IV. Standard Structured Output Ledger

The skill maintains a persistent running audit ledger with three segmented groups:
accepted:
  - PR URL:
    source refs:
    bug:
    root cause:
    fix:
    risk:
    rebase/head:
    left-test:
    autoreview:
    CI:
    credit/thanks:
    cleanup:
rejected:
  - ref:
    reason:
closed:
  - ref:
    reason:
    proof/comment:

V. Critical Governing Principles

  1. PR-First Mandate Over Raw Notes: Never surface unvalidated PR URLs to maintainers without completing the full end-to-end validation pipeline
  2. Strict Candidate Eligibility Threshold: Enforce <500 production LOC limit, ban new dependencies/configs, exclude all plugin SDK boundary edits
  3. Auto-Skip Recent Maintainer PRs: PRs created by wide-permission core maintainers within 14 days are automatically excluded from sweep processing
  4. No CHANGELOG Edits In Sweep PRs: Changelog generation is delegated exclusively to dedicated release automation workflows
  5. Green CI Is Hard Blocker: PRs with pending or failing CI runs are not counted toward the target batch size
  6. Per-Cluster Edit Cap: Modify a maximum of 5 associated threads per defect cluster; additional edits require explicit human confirmation
  7. Polite, Specific Automated Comments: All bot-generated thread comments must include direct links to supporting proof, PRs, or resolving commits
  8. No Artificial Batch Padding: If the pool of eligible candidates is exhausted early, return fewer PRs than the requested batch_size instead of inflating the batch with low-quality disqualified fixes

VI. Summary

OpenClaw Landable Bug Sweep is a maintainer-focused automated batch bug resolution skill for generating production-ready mergeable pull requests.
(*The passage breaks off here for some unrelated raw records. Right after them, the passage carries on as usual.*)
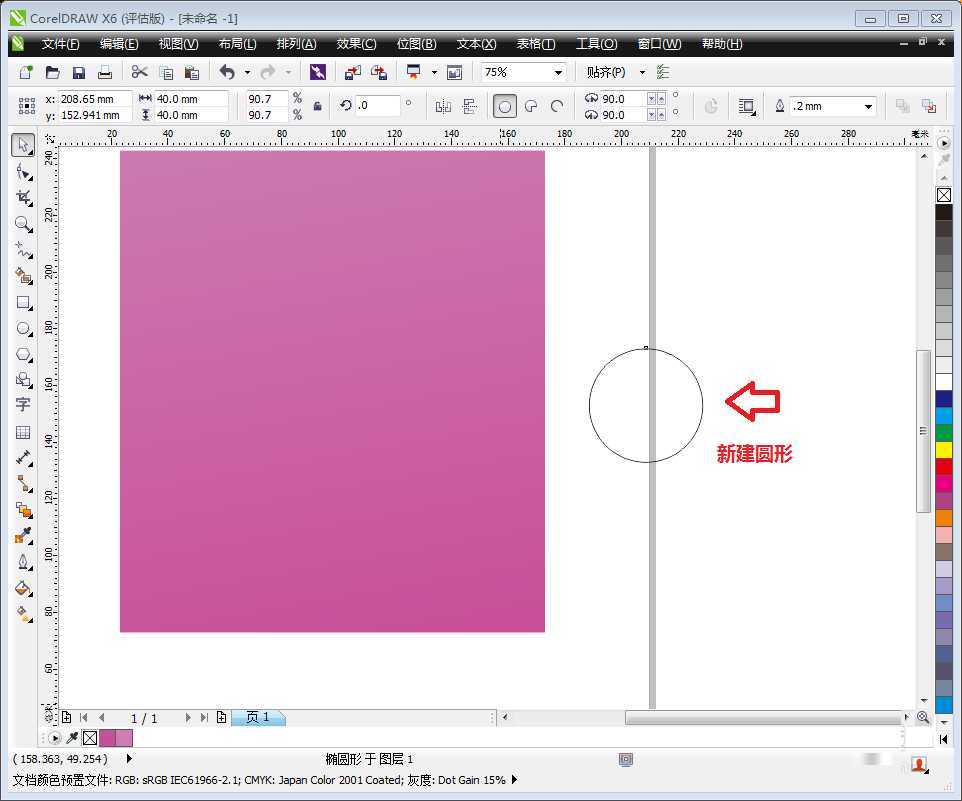Viewport: 962px width, 801px height.
Task: Select the Ellipse tool
Action: [x=24, y=329]
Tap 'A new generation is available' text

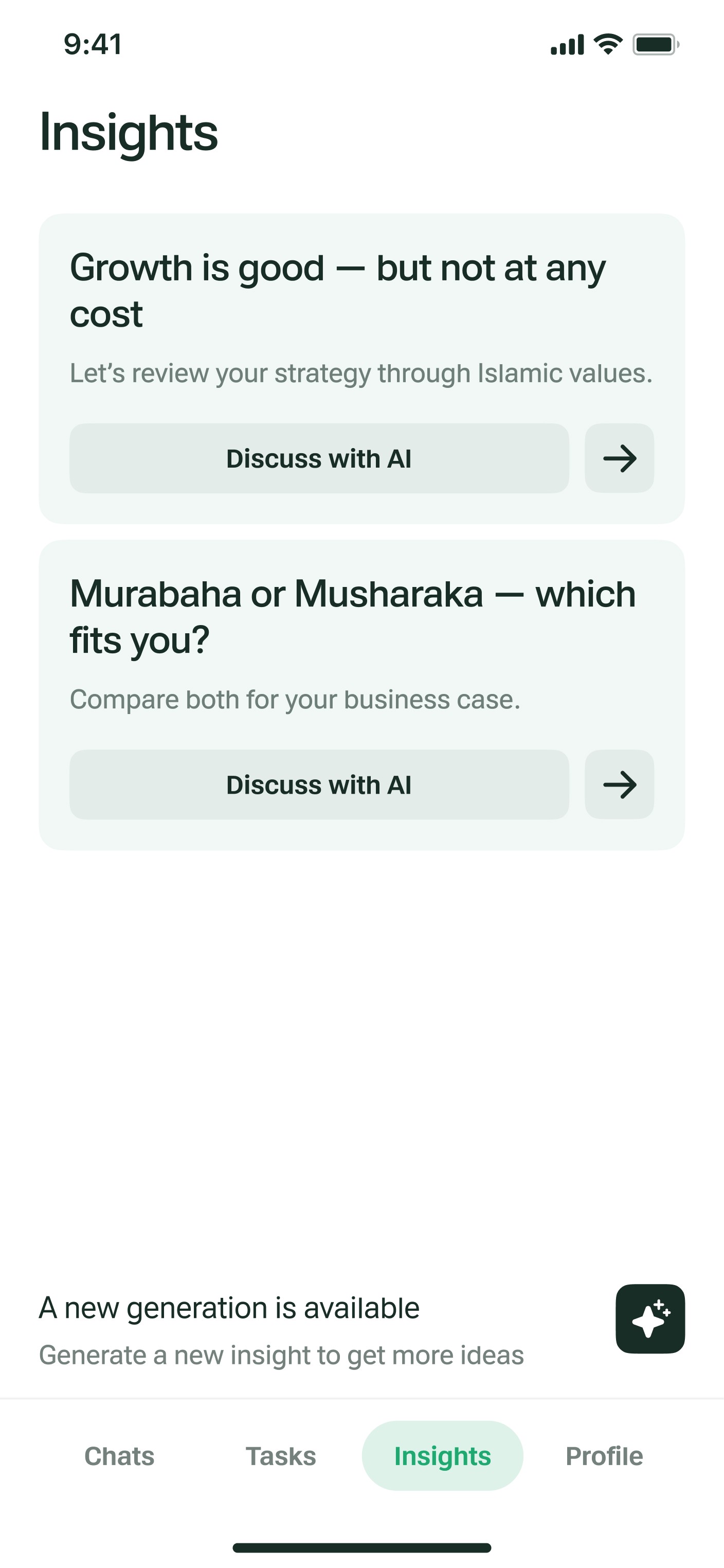pos(229,1308)
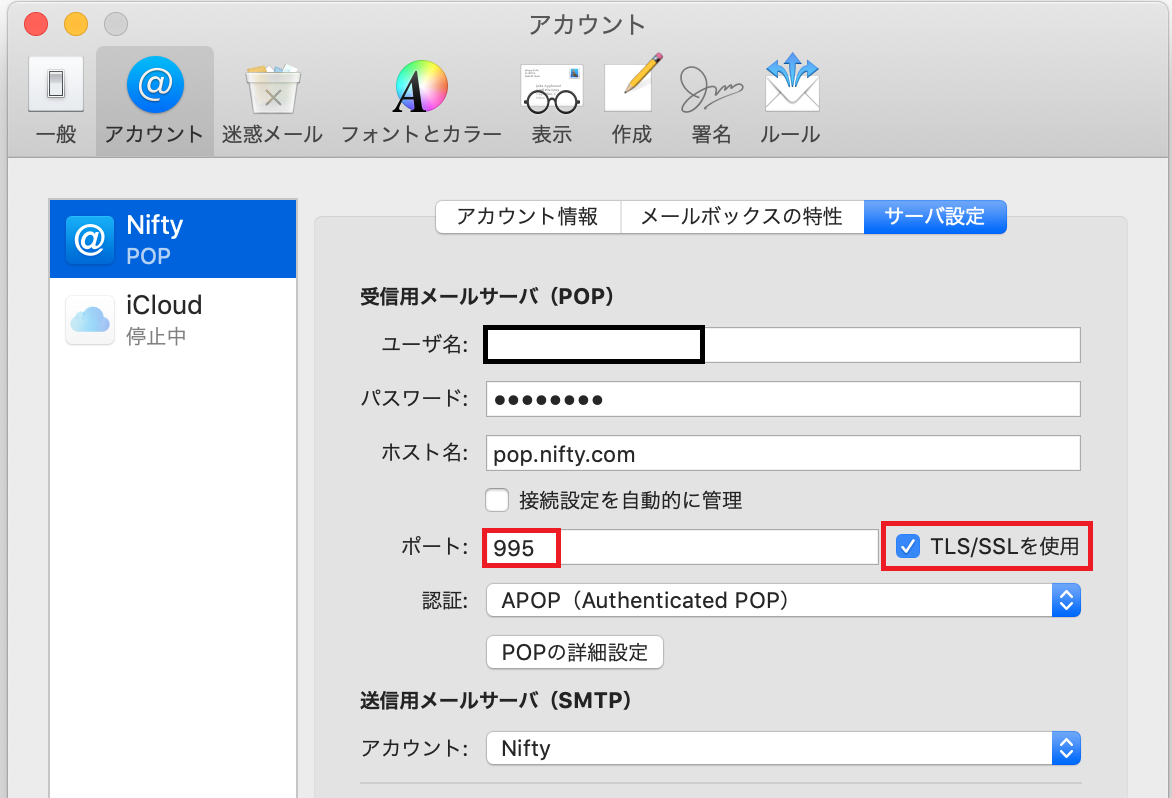1172x798 pixels.
Task: Switch to メールボックスの特性 tab
Action: (741, 217)
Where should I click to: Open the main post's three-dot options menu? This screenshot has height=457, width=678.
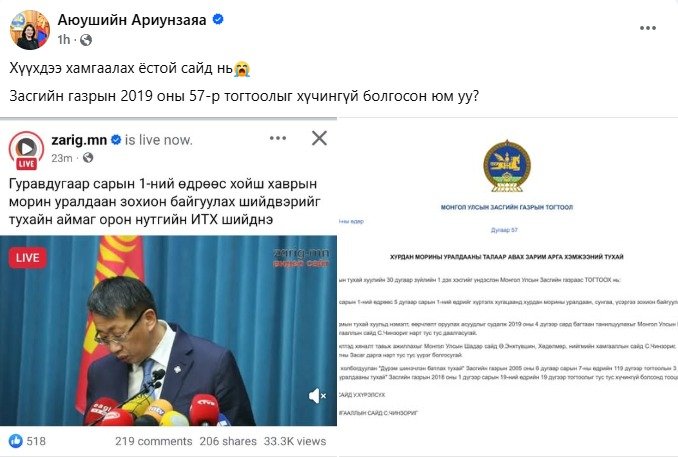point(648,28)
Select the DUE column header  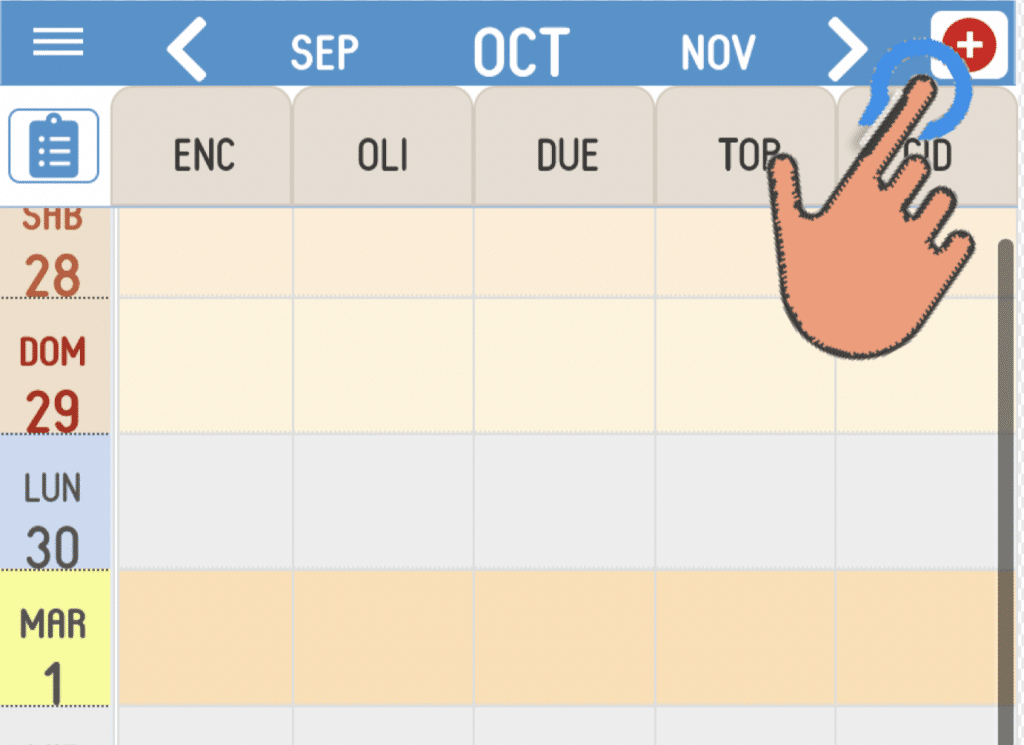[x=567, y=156]
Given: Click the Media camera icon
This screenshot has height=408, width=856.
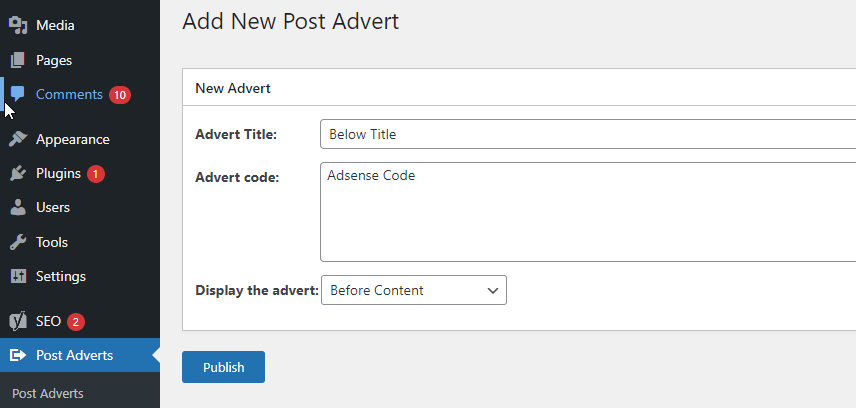Looking at the screenshot, I should tap(17, 25).
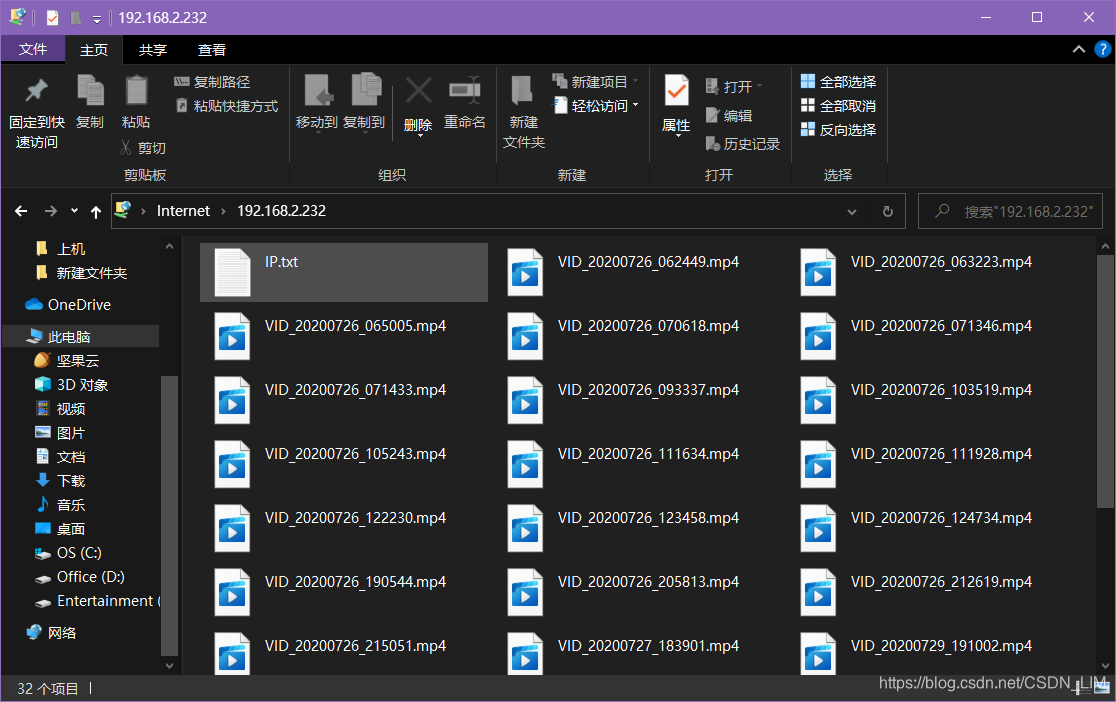Open the Easy Access (轻松访问) dropdown

[x=596, y=106]
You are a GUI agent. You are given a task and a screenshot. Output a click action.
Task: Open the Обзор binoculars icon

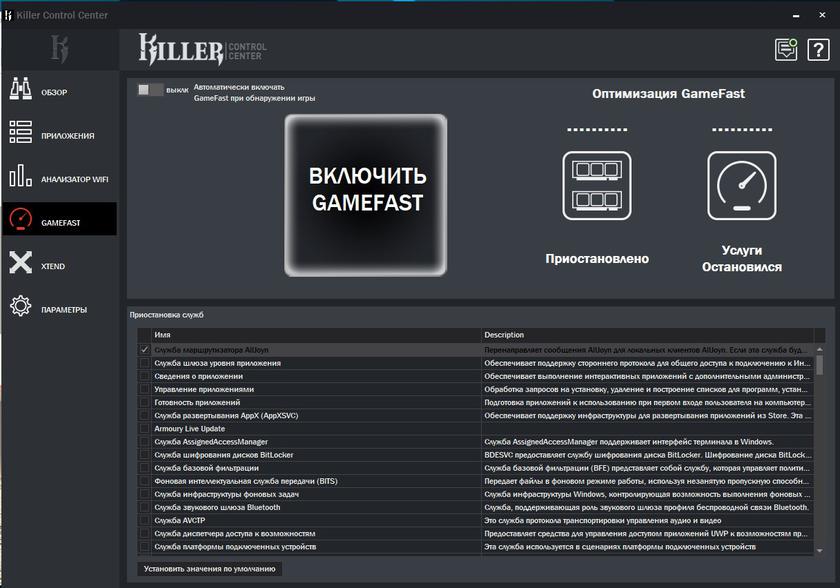click(21, 91)
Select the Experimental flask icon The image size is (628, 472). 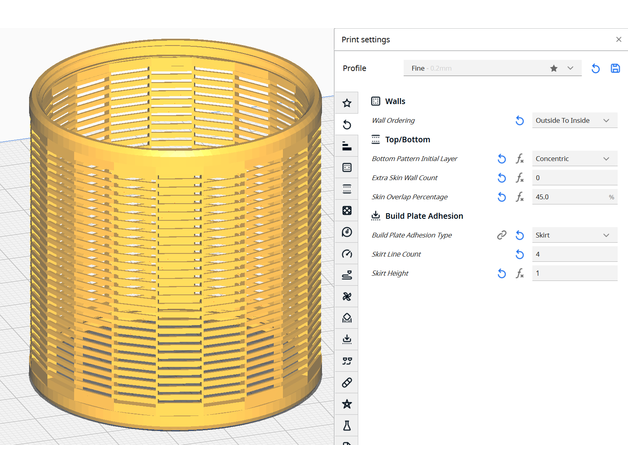346,425
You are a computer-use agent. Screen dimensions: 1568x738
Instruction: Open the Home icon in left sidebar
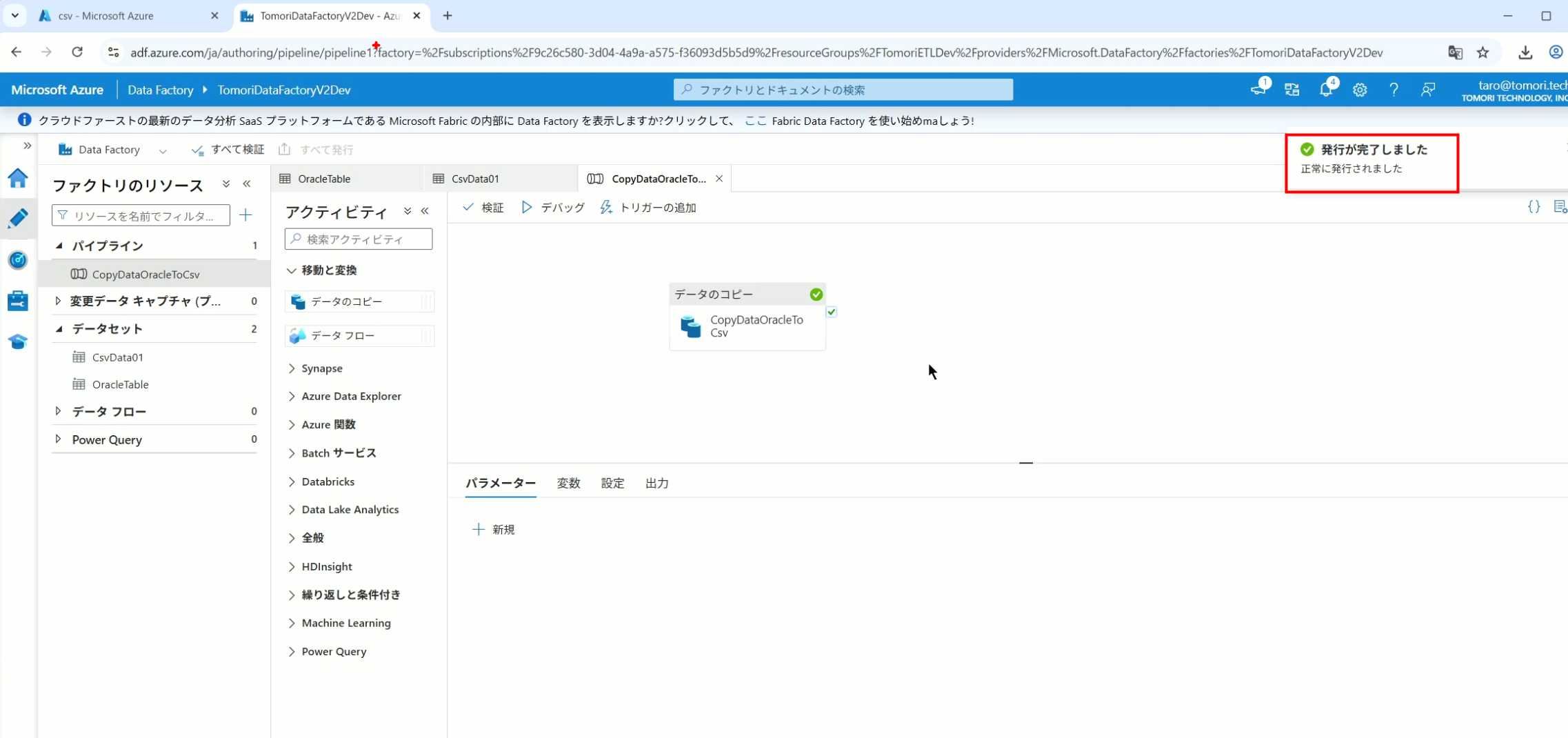pos(18,179)
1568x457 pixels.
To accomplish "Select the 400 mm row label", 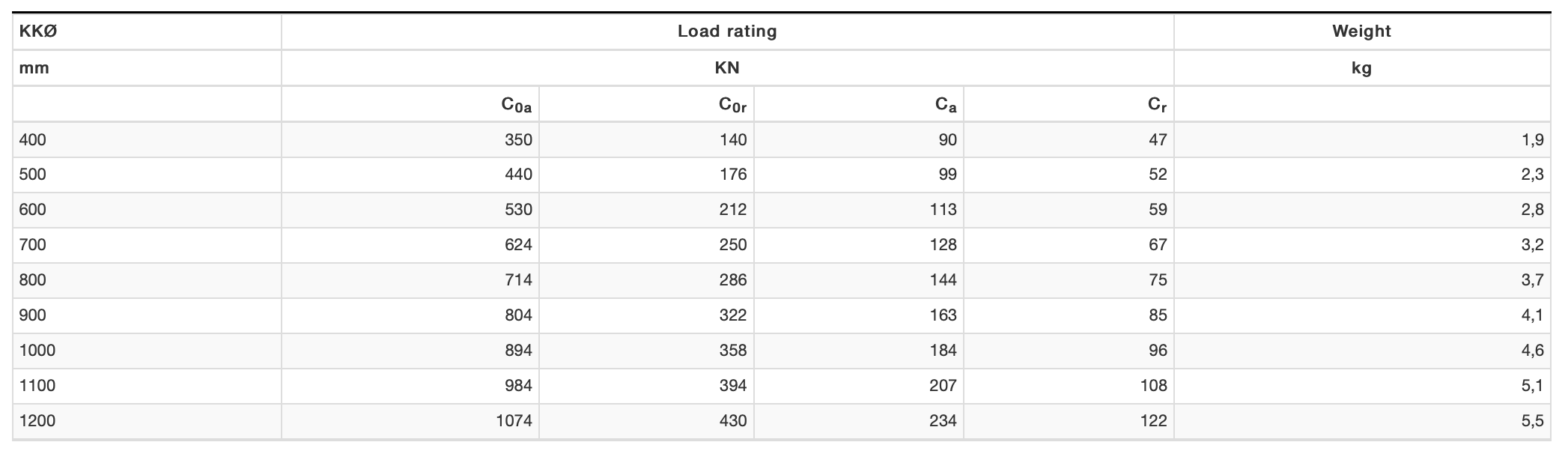I will tap(147, 139).
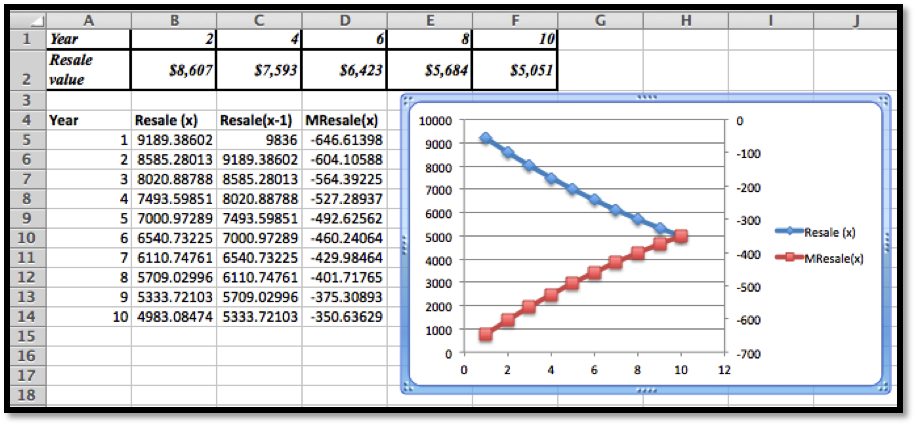Click the first red MResale data point at x=1
The image size is (916, 426).
pos(486,335)
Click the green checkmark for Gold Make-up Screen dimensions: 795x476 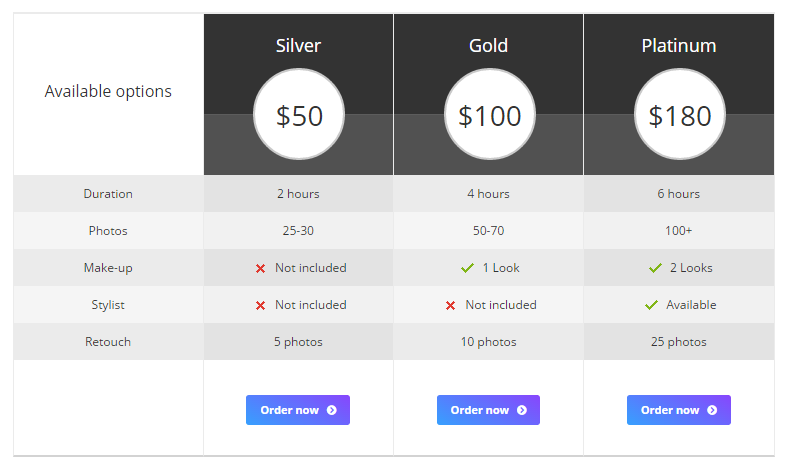(x=467, y=268)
It enforces rigid candidate eligibility filters, follows a standardized 8-step processing loop, and leverages $autoreview automated inspection to convert raw Issue/PR backlogs into fully validated, high-quality PR artifacts. The workflow exclusively produces actionable merge-ready PRs instead of static analysis notes, and explicitly excludes high-risk work categories including plugin SDK boundary changes, new feature additions, new configuration parameters, and security modifications. Built for OpenClaw core maintainers, it streamlines pre-release minor bug cleanup, accelerates daily repository triage, and elevates the quality of community-submitted pull requests at scale.